When she was completed, the submarine was 76.70 m long overall (o/a), with a beam of 8 m and a draught of 6.32 m. She was assessed at 1819 t submerged and 1621 t when at the surface. The submarine was powered by two MAN SE supercharged six-cylinder M6V40/46KBB diesel engines each producing a total of 4000 PS for use while surfaced and two Siemens-Schuckert GU365/30 double-acting electric motors each providing a total of 5000 PS and two Siemens-Schuckert silent running GV232/28 electric motors each providing 226 PS for use while submerged. The submarine had a maximum surface speed of 15.6 kn and a maximum submerged speed of 17.2 kn with a speed of 6.1 kn when running on silent motors. When submerged, the U-boat could operate for 340 nmi at 5 kn and when surfaced, she could travel 15.5000 nmi at 10 kn.

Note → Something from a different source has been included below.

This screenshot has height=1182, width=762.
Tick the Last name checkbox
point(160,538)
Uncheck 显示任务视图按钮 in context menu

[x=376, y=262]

The submarine was fitted with six 53.3 cm torpedo tubes (All fitted at the bow) and 23 torpedoes or 17 torpedoes and 12 mines. The boat was also equipped with four 2 cm C/30 anti-aircraft guns. The submarine had a complement of five officers and 52 men.

== Service history==
U-2516 did not undertake any combat patrols and was instead assigned as a trials boat to the 31st U-boat Flotilla from 24 October 1944 onward always serving under the same commander until her career's end.

The U-2516 was docked at drydock number 1 in Kiel, Germany, on 9 April 1945 when the docks were attacked at 22:30 by British RAF bombers from Bomber Command's 1st, 3rd and 8th Groups. There were three men aboard U-2516 at the time of the attack working in the engine room. Two of them were killed when several bombs hit U-2516, which had also damaged her beyond repair ending her war career. Also destroyed by the bombing of Kiel that night was the . The wreck of U-2516 lay where she was sunk until she was scrapped after the war's end.